Myositis is usually the initial presentation. Some patients present with dermatitis and later develop muscle weakness; rarely, only dermatitis occurs.
The aetiology is unknown but there is an association with HLA-B8 and HLA-DR3.
Dermatomyositis in males over the age of 60 years may be suggestive of an underlying systemic malignancy.
Clinical features of dermatomyositis include:
- possible dermatological features include
- a heliotrope rash (a red-to-violet - colored rash around the eyes that might be accompanied by swelling)
- Gottron papules (red bumps most prominently seen on the knuckles of the hands)

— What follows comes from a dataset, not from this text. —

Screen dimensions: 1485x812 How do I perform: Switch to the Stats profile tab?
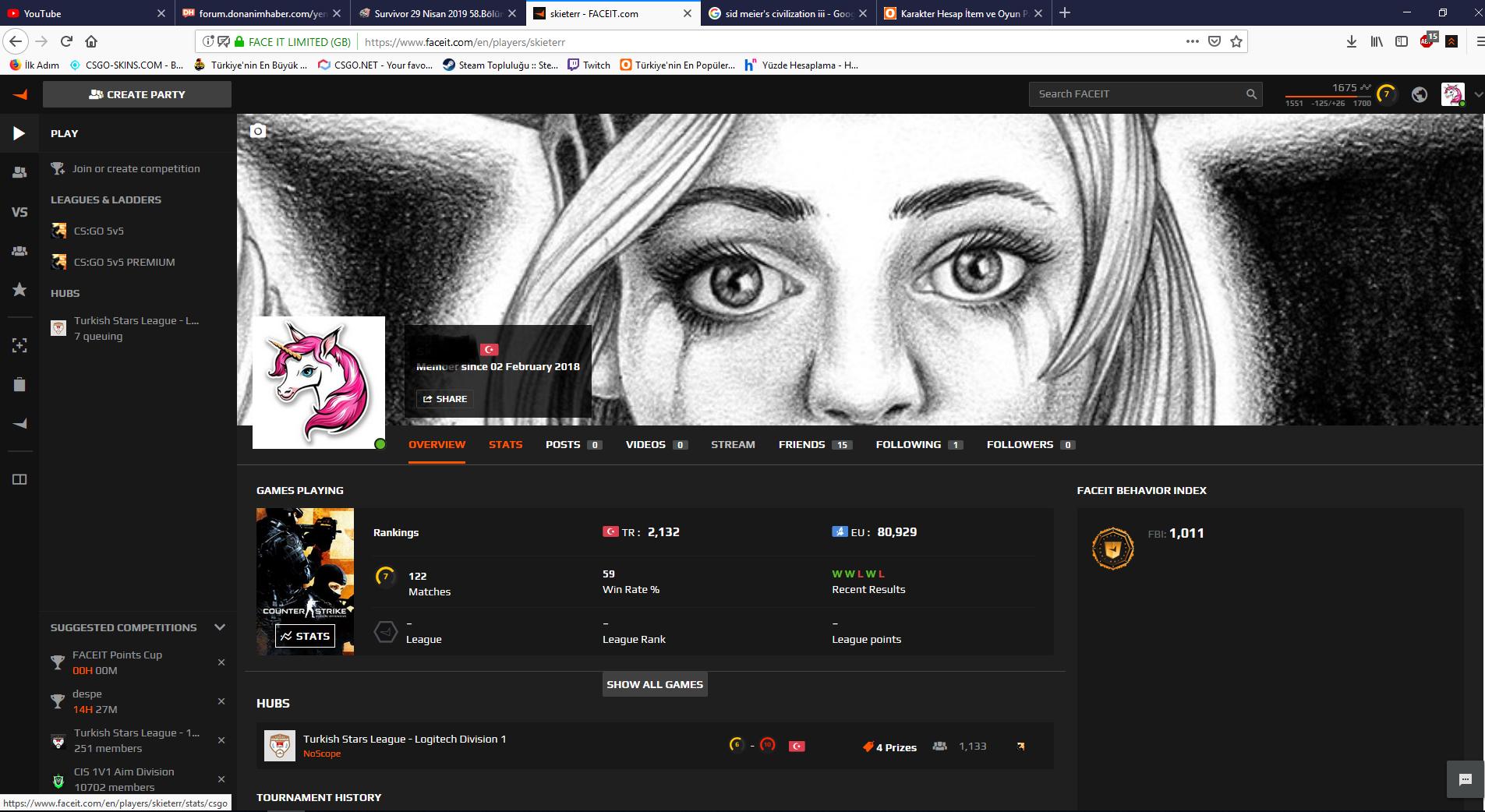(505, 444)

- other characteristic dermatological findings include:
- red purplish discoloration on the face, exposed surfaces of the arms, forearms and hands, scalp, upper chest, upper back (known as a Shawl sign), and the lateral hips (known as the holster sign) in addition to changes around the cuticles of the fingernails
- photosensitivity may occur (1)
- myopathic symptoms
- muscle inflammation tends to affect larger muscles and can present as difficulty raising the arms above the shoulder or trouble rising from a chair or climbing stairs (1)

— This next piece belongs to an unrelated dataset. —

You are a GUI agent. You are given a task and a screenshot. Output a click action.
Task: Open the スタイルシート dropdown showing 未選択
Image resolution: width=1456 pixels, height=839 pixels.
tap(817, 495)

- occasionally there is muscle tenderness, fatigue, and low-grade fever
- dermatomyositis can also affect the oesophagus, lungs, or heart
Treatment options include:
- glucocorticoids with or without second-line immunosuppressive agents including methotrexate, azathioprine, mycophenolate mofetil, and, in refractory cases, IVIG (intravenous immunoglobulin) or rituximab
- in a 16-week trial involving adults with dermatomyositis, the percentage of patients with a response of at least minimal improvement based on a composite score of disease activity was significantly greater among those who received IVIG than among those who received placebo (2)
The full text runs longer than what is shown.